Honda Civic death kart: Why you should NOT build a death kart

Honda Civic death kart: Here are 100 reasons why you should NOT build a death kart and they include – it’s not street legal in most places, there’s no roof so you will get wet and it sucks.

Honda Civic death kart: Why you should NOT build a death kart

 

We actually have just two reasons and they have already been listed.

Back in 2018, a man who built ‘Death Kart’ Exocar, Anthony Dillard, 24, a husband and father of two, got killed in a head-on accident while driving his Honda Civic turned into go-kart vehicle.

Or here, just watch Honda Civic death kart OG Matt 6berries – Sideways Fab explain it all to you. Press play to watch:

What You Need to Know Before Making a Death Kart

How To PROPERLY Build Your Own Death Kart

Honda Civic death kart accident that killed Anthony Dilliard:

Anthony’s vehicle started as a Honda Civic, but after Dillard was through it had an orange frame, a gear shifter that looked like a beer tap and other features that made it his own.

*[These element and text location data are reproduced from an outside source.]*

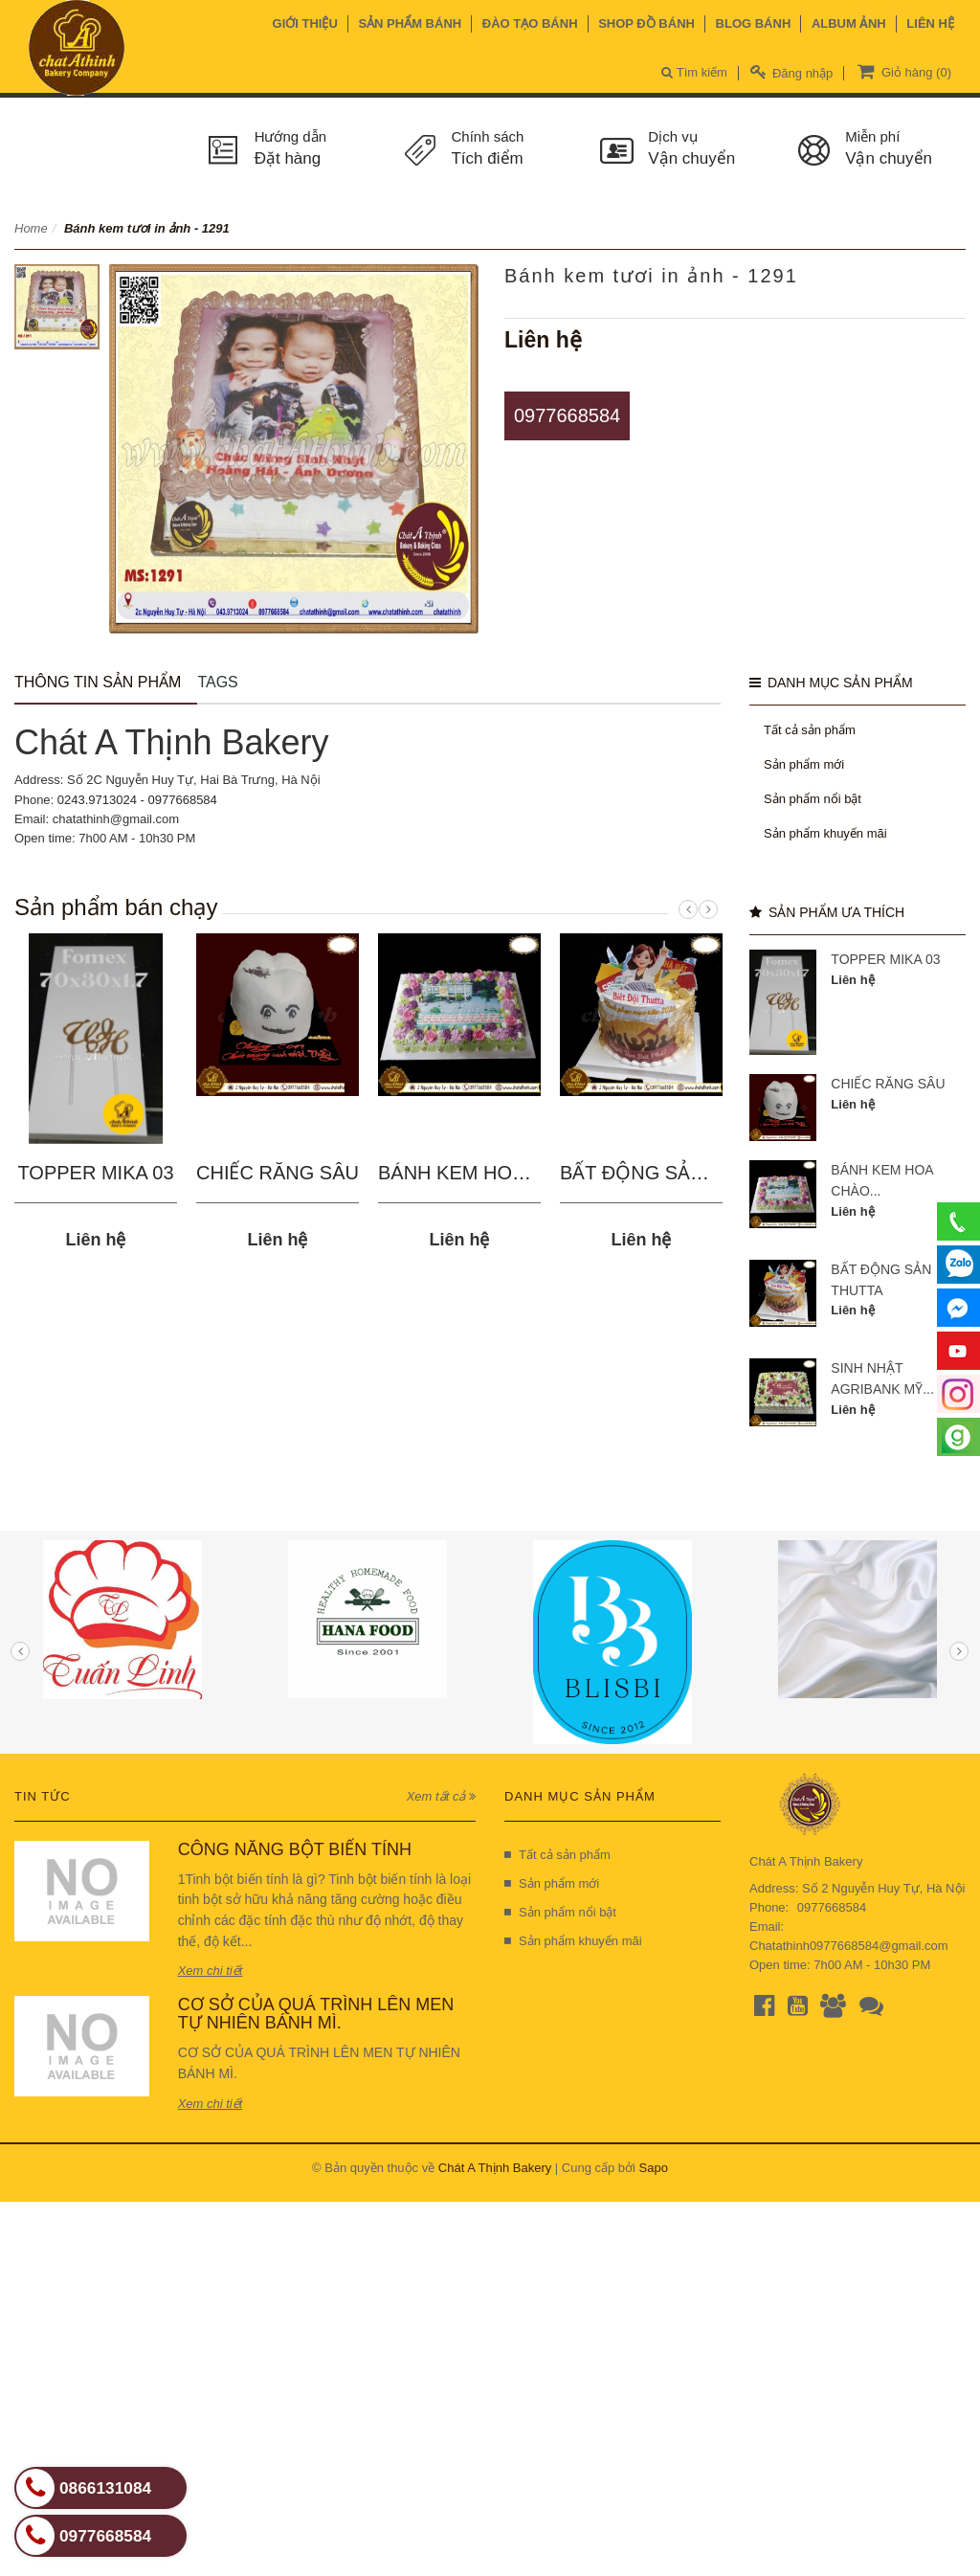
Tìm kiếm (694, 72)
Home (31, 228)
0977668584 (567, 415)
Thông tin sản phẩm (97, 682)
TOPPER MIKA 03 (95, 1172)
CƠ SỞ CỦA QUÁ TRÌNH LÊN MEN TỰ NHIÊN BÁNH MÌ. (316, 2014)
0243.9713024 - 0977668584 (137, 800)
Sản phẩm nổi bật (812, 799)
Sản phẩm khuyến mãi (825, 833)
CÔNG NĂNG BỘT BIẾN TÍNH (295, 1849)
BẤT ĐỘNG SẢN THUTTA (671, 1172)
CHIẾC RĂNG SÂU (277, 1172)
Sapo (653, 2168)
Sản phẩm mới (804, 764)
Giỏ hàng (902, 70)
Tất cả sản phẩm (810, 730)
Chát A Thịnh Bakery (494, 2168)
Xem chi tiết (210, 1970)
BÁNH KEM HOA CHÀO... (489, 1172)
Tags (217, 682)
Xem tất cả (441, 1796)
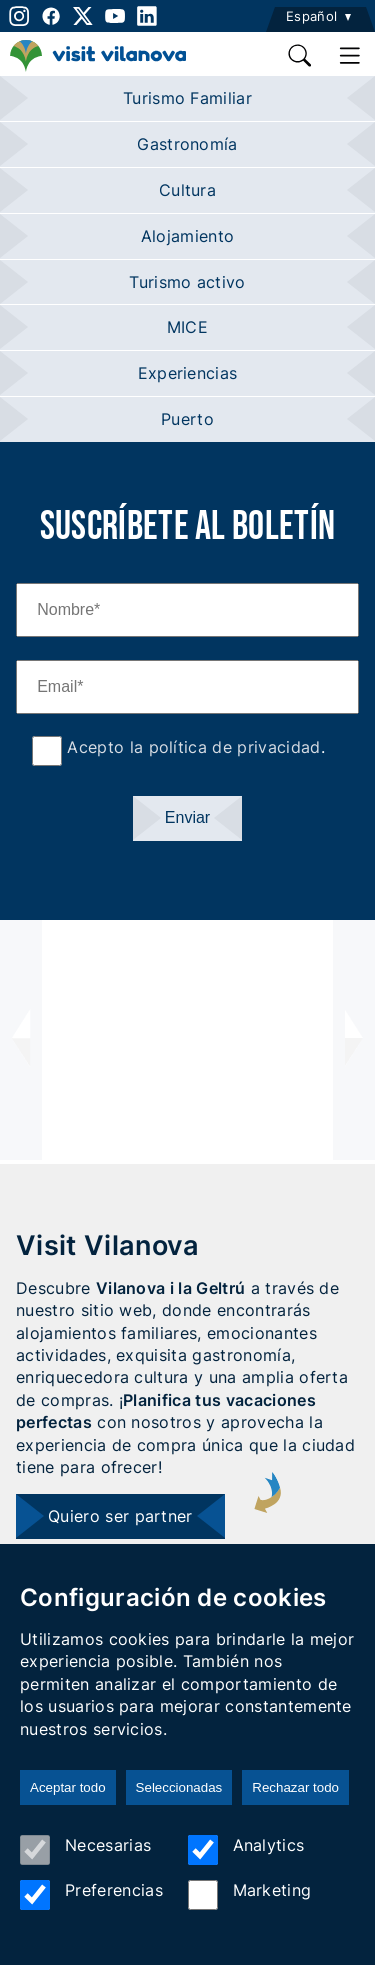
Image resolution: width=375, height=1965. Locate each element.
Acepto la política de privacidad (191, 747)
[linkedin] (147, 16)
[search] (301, 56)
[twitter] (83, 16)
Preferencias (91, 1895)
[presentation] (21, 1040)
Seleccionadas (179, 1787)
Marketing (250, 1895)
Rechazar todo (295, 1787)
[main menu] (350, 56)
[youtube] (115, 16)
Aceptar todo (68, 1787)
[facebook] (51, 16)
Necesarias (85, 1850)
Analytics (246, 1850)
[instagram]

On the day he tragically lost his life, Dillard was on his way home from hanging out with his friend, about a mile from home.

Anthony Dillard was driving his self-proclaimed “Death Kart” in Chesapeake, Virginia when his car and a sedan collided.

According to Officer Leo Kosinski, a Chesapeake police spokesman, Anthony was heading north on Eden Way toward Volvo Parkway.

A Pontiac was traveling the opposite direction, and Dillard lost control and started making a left hand turn, sliding into the other lane and oncoming traffic. The Pontiac couldn’t stop in time and hit Dillard on the passenger rear tire side and spun it out. Dillard was ejected.

Police pronounced him deceased after arriving on the scene.

Law enforcement also had a difficult time determining what kind of vehicle Dillard was driving. At first, they believed that he had used a VIN plate to register the Kart as a Civic, though his Instagram account shows the vehicle’s gradual transformation from car to kart.

Ultimately, police determined the vehicle to be unfit for roads under Virginia law.

Dillard’s vehicle wasn’t street-legal, police said. Even though it was registered through the DMV, Virginia law says a vehicle modified to that extent shouldn’t be on the road.